Robin Resch: Ich komme selbst aus der Kunst. Ich habe an der Kunsthochschule Weißensee studiert und weiß wie schwer es ist, sich als Künstler zu finanzieren. Ich war es irgendwann einfach leid, mich ständig den Antragsmodalitäten anzupassen und mich mal hier mal da auf ein kleines Finanzierungstöpfchen zu bewerben. Ich wollte unabhängig sein. Darum wurde ich Kulturunternehmer – ich habe einfach Bock darauf! Die Idee von coGalleries hatte ich aber nicht allein, sondern gemeinsam mit einem besten Freund, mit Jeremy Zelkha – er ist ein verdammt kreativer und erfahrener Unternehmer aus Palo Alto, Kalifornien. Zusammen haben wir coGalleries ins Leben gerufen und aufgebaut.
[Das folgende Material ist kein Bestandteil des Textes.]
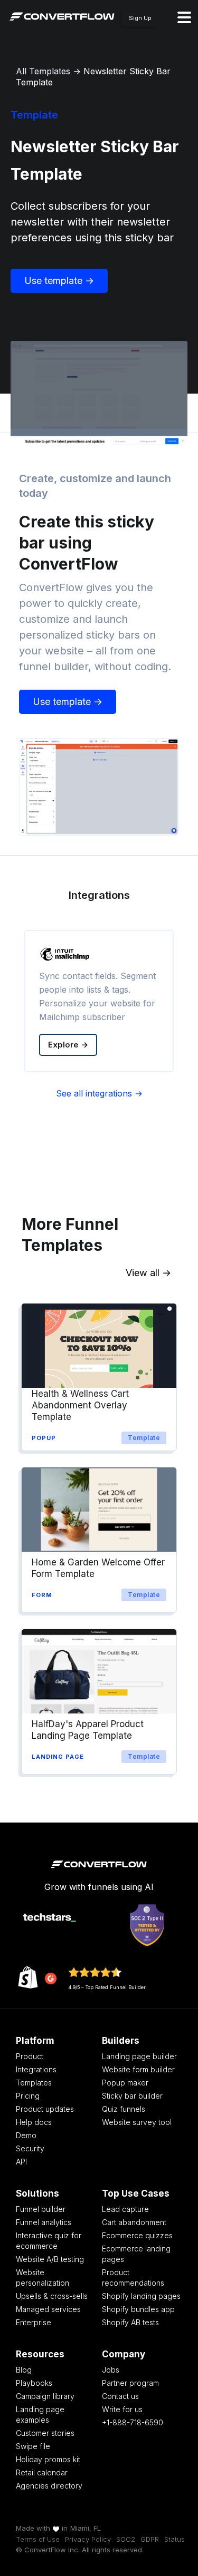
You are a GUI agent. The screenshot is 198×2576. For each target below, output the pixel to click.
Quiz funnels (123, 2108)
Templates (34, 2082)
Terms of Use (38, 2539)
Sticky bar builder (132, 2095)
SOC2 (125, 2539)
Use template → (59, 280)
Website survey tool (137, 2122)
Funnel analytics (43, 2222)
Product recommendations (133, 2277)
Ich komme aus der Kunst. Ich war es irgendwann aber leid, mich ständig den Antragsmodalitäten anzupassen. Ich wollte unabhängig sein. Darum bin ich Kulturunternehmer

CCB Magazin:Und das hat gleich von Anfang an funktioniert? 

Robin Resch: Überhaupt nicht.  Alles braucht Zeit. Die Umsätze waren zunächst recht bescheiden – obwohl alle unsere Idee total toll fanden. Darum haben wir relativ schnell angefangen, uns nach Investoren umzuschauen. Das Problem: Viele von ihnen legten gleich am Telefon auf, als sie das Wort "Kunst" hörten. Die haben unser Konzept aber einfach nicht verstanden! Viele Investoren hören auch einfach nicht zu – die meisten wollen schnell skalieren. Oft stand die Frage im Raum: „Ach sach mal, an wen verkaufen wir das denn dann“? Wir wollten unser Unternehmen aber nicht verkaufen, wir wollten es voranbringen. Glücklicherweise haben wir dann Menschen gefunden, die unsere Einstellungen teilen. Das Unternehmensnetzwerk Purpose zum Beispiel, die gezielt in Unternehmen investieren, die "sich selbst gehören", und die eine sehr klare und bedeutende Haltung haben, unterstützen uns aktuell. Ein großer Dank geht an dieser Stelle auch an unsere Codinghelden aus Kreuzberg Delodi – unseren ersten Partner und auch die ersten Business Angels und Advisors.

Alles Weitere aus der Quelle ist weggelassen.